• _TASK REQUIREMENTS_: Your output is to hold only the lines from the one showing "Go to Configuration Profiles breadcrumb" through the end of the listing, exactly, with every picture excluded.

---

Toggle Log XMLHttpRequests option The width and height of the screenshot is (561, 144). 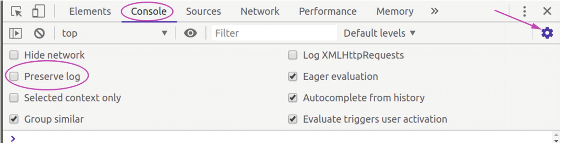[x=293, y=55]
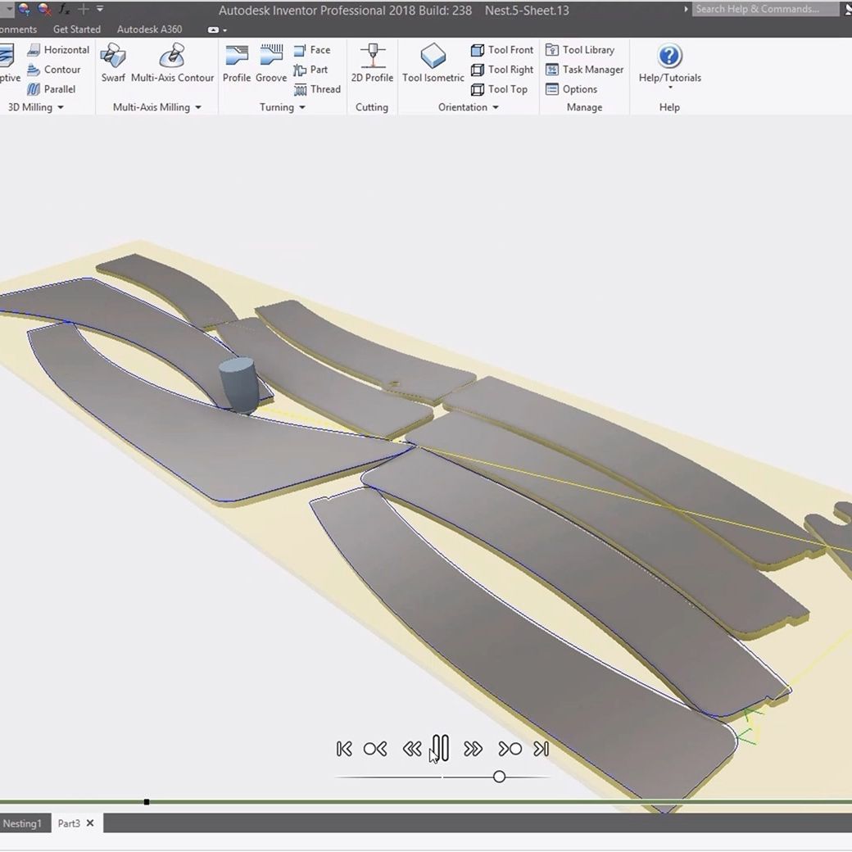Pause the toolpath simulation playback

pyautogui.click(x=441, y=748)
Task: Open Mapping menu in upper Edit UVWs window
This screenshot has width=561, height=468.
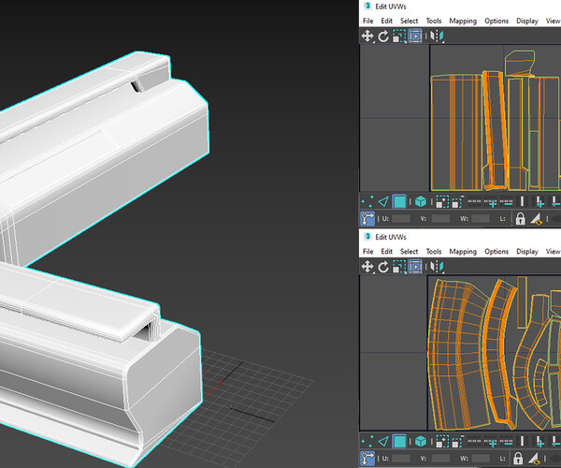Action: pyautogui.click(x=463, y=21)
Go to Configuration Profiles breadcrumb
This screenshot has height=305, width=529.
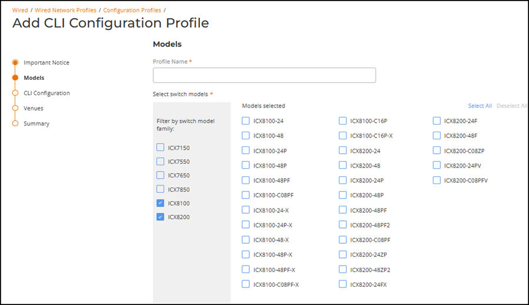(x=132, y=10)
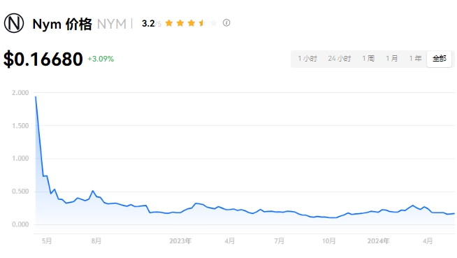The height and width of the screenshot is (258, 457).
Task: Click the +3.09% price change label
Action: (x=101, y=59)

---

• _RESULT OF THE EXERCISE_:
Go to Configuration Profiles breadcrumb
This screenshot has height=305, width=529.
(x=132, y=10)
The height and width of the screenshot is (258, 457).
Task: Click the +3.09% price change label
Action: (x=101, y=59)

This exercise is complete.